#### [GIVEN PROBLEM]
Please gather every line of the listing below that contains the string "width". Case counts.

#### [RECORDED DATA]

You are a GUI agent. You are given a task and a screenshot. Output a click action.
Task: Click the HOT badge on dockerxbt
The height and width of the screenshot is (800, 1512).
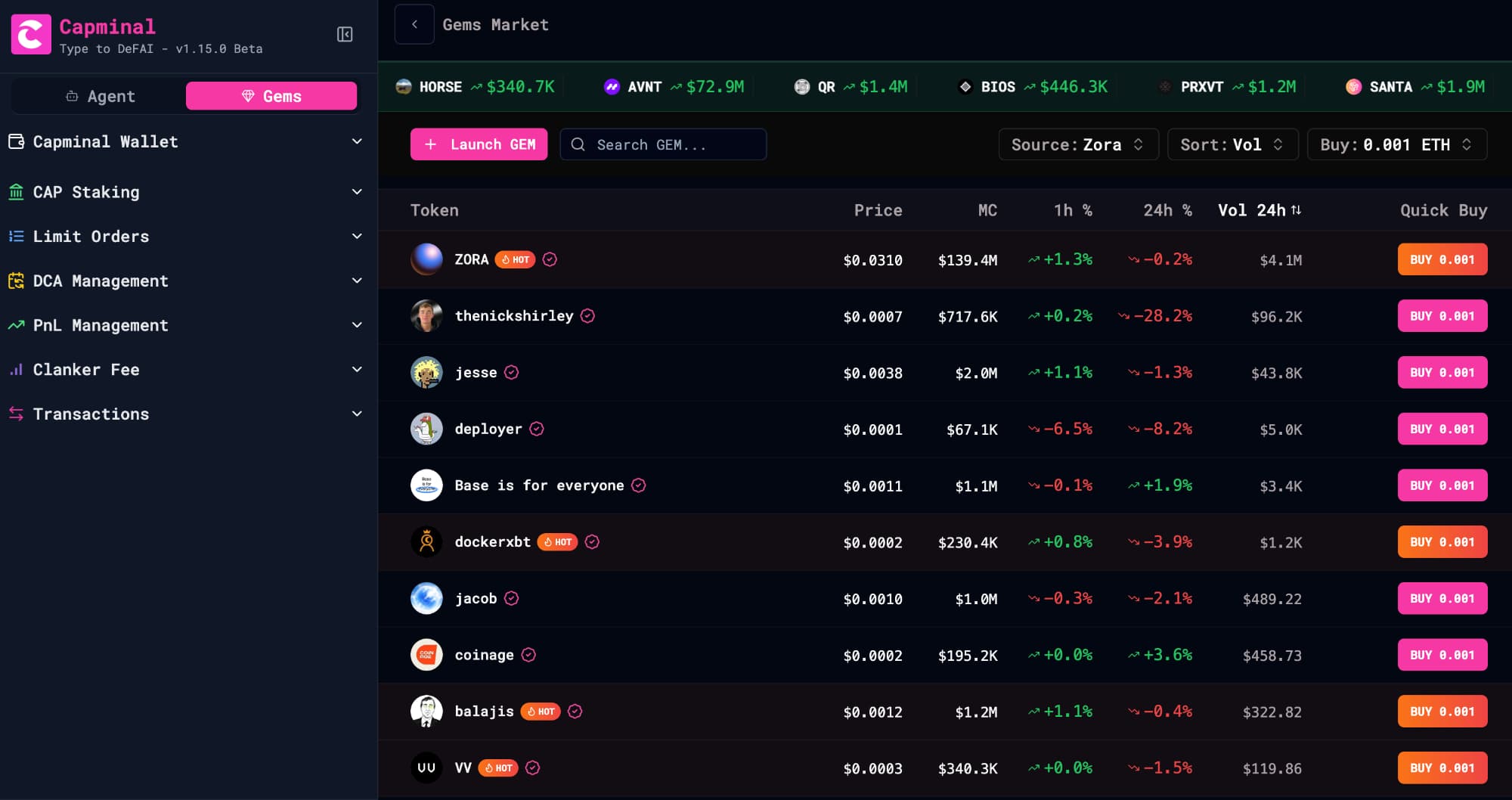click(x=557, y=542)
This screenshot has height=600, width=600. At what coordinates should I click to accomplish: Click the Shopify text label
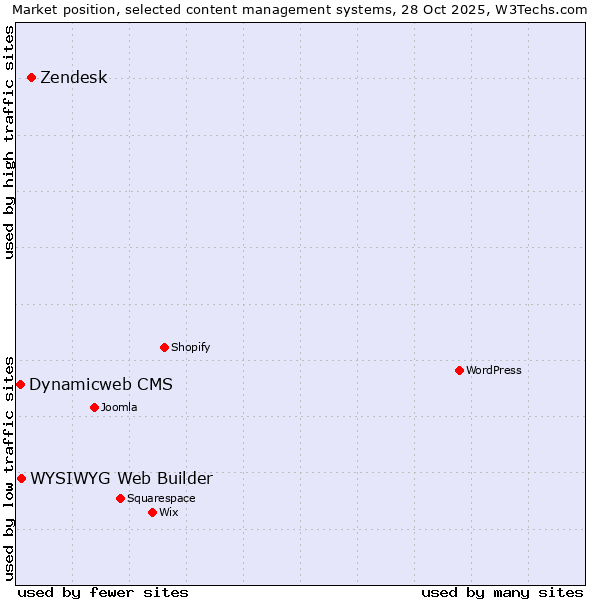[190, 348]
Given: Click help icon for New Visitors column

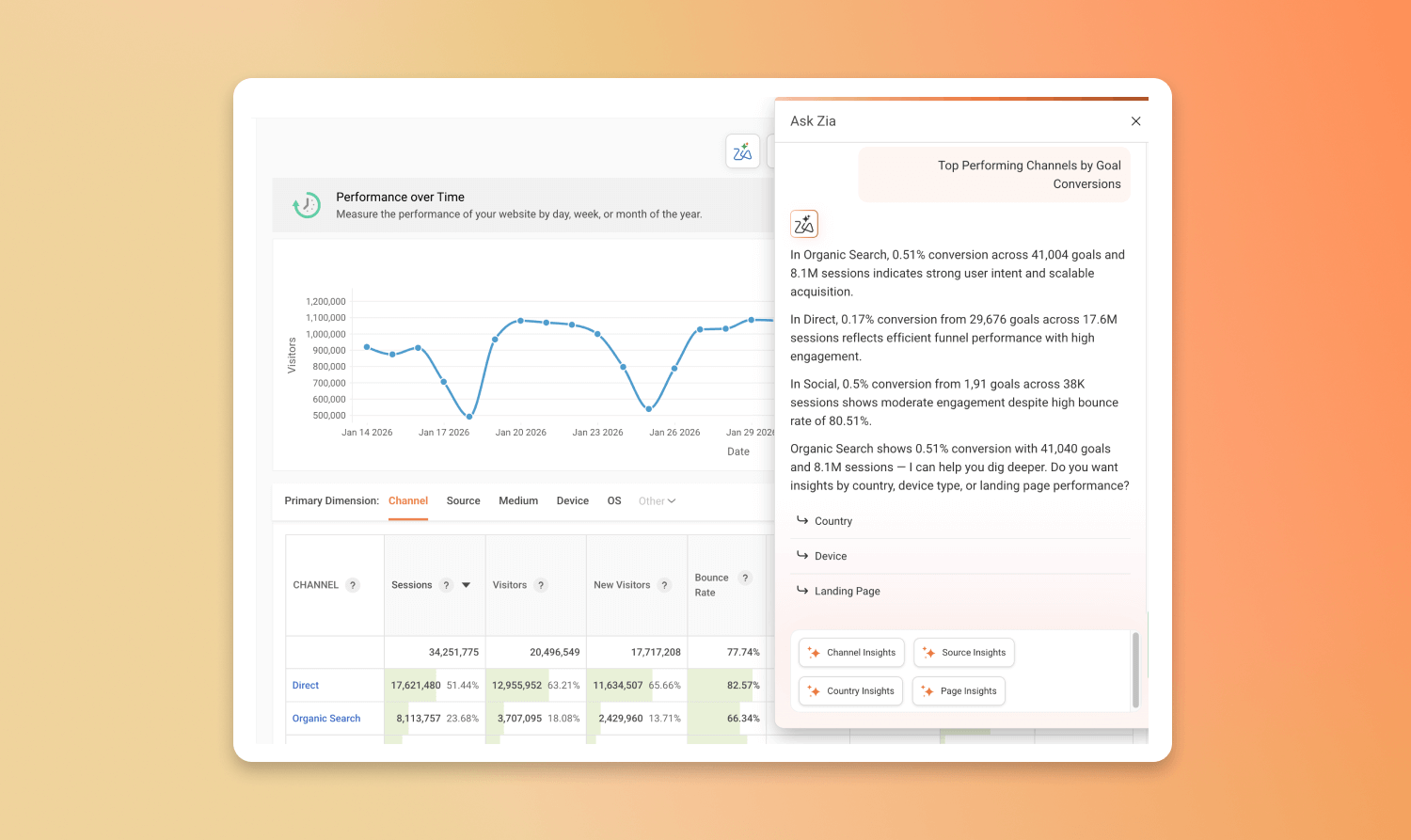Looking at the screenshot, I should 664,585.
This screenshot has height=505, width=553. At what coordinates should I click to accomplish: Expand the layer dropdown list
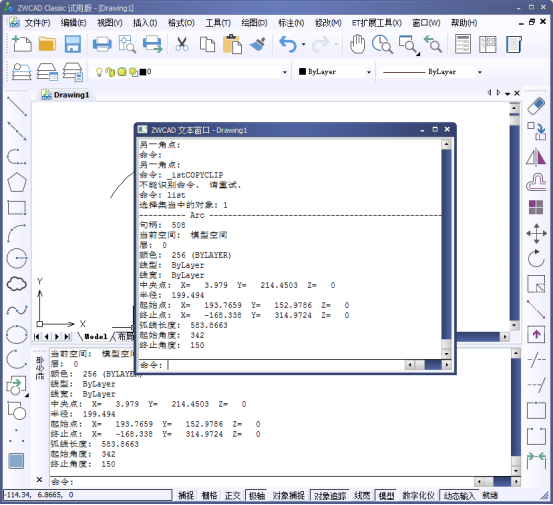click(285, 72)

==

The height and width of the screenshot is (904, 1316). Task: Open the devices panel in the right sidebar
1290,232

#### [EXPECTED OUTPUT]
The height and width of the screenshot is (800, 1512).
This screenshot has height=600, width=600. At what coordinates should I click to accomplish: Click the Shopify text label
This screenshot has height=505, width=553. At what coordinates should I click to accomplish: Expand the layer dropdown list
The height and width of the screenshot is (904, 1316). Task: Open the devices panel in the right sidebar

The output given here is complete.